═════ Dataset entries

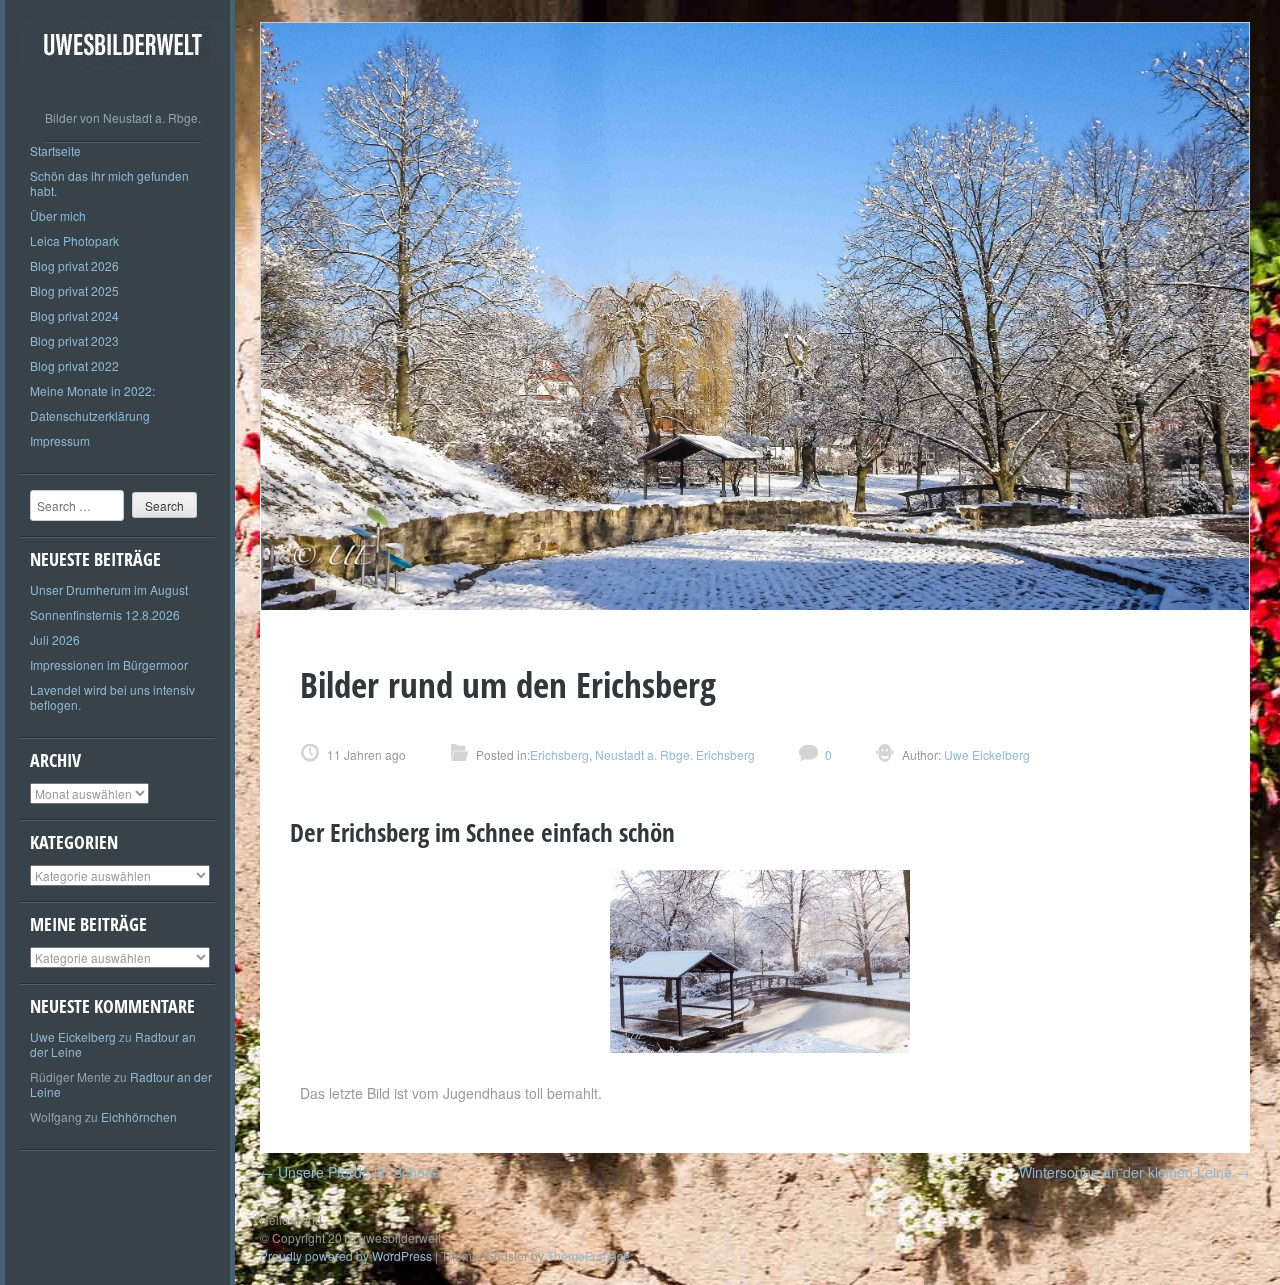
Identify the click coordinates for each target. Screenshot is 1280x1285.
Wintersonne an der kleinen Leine (1134, 1172)
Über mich (58, 215)
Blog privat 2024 (74, 315)
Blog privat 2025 (74, 290)
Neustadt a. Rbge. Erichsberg (675, 754)
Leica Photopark (74, 240)
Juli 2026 (55, 639)
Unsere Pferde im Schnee (350, 1172)
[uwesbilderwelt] (122, 84)
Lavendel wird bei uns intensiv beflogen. (112, 697)
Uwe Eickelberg (73, 1036)
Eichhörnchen (139, 1116)
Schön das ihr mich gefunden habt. (109, 183)
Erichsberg (559, 754)
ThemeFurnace (588, 1255)
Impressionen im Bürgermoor (109, 664)
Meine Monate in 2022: (92, 390)
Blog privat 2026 (74, 265)
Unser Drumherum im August (109, 589)
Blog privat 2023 (74, 340)
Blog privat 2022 (74, 365)
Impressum (60, 440)
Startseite (55, 150)
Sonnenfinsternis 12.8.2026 (105, 614)
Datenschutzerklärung (90, 415)
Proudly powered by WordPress (346, 1255)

══════════

Task instructions:
The answer is the line with "Impressionen im Bürgermoor (109, 664)" plus every line after it, printed exactly as they appear above.

Output for this exercise:
Impressionen im Bürgermoor (109, 664)
Meine Monate in 2022: (92, 390)
Blog privat 2026 (74, 265)
Unser Drumherum im August (109, 589)
Blog privat 2023 (74, 340)
Blog privat 2022 (74, 365)
Impressum (60, 440)
Startseite (55, 150)
Sonnenfinsternis 12.8.2026 (105, 614)
Datenschutzerklärung (90, 415)
Proudly powered by WordPress (346, 1255)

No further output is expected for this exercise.